ABD, Irak'ı öncelikli hedef haline getiriyor

img
ABD, Irak'ı öncelikli hedef haline getiriyor YDH

Washington, Irak'taki direniş gruplarını tasfiye etmeye, Halk Seferberlik Güçleri’ni dağıtmaya ve ülkenin siyasi, güvenlik ve ekonomik yapısını yeniden şekillendirmeye çalışıyor. Artan baskılar Bağdat’ın manevra alanını daraltırken, Iraklıları zor bir kararın eşiğine sürüklüyor.




YDH- ABD’nin, İsrail’in 7 Ekim 2023’ten bu yana yürüttüğü imha ve kökünü kazıma savaşlarının sonuçlarını kendi çıkarları için kullandığı artık netleşmiş durumda. Washington, bu yıkımın yarattığı tabloyu bölgedeki nüfuzunu yeniden tesis etmenin, İsrail’in konumunu güçlendirmenin ve projeye karşı duran güçleri tecrit ederek etkisizleştirmenin aracı haline getiriyor.

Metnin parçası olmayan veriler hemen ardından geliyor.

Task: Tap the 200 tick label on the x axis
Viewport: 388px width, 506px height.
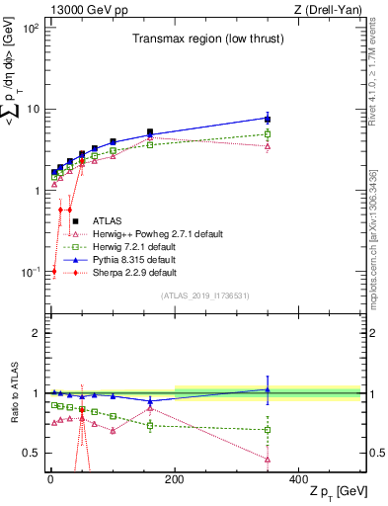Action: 175,477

El-Ahbar’ın aktardığına göre, Irak da bu planlardan muaf değil. Gazze’ye bir süre destek verdikten sonra Amerikan baskısıyla geri çekilen Bağdat, bugün Washington’ın gözünde öncelikli hedef olarak öne çıkıyor.

ABD, özellikle Lübnan’da olduğu gibi direniş gruplarını kuşatma girişimlerini sürdürürken, Irak’ı yaklaşan kritik seçimler öncesinde askeri, siyasi, güvenlik ve ekonomik yapısını yeniden şekillendirme fırsatı olarak değerlendiriyor.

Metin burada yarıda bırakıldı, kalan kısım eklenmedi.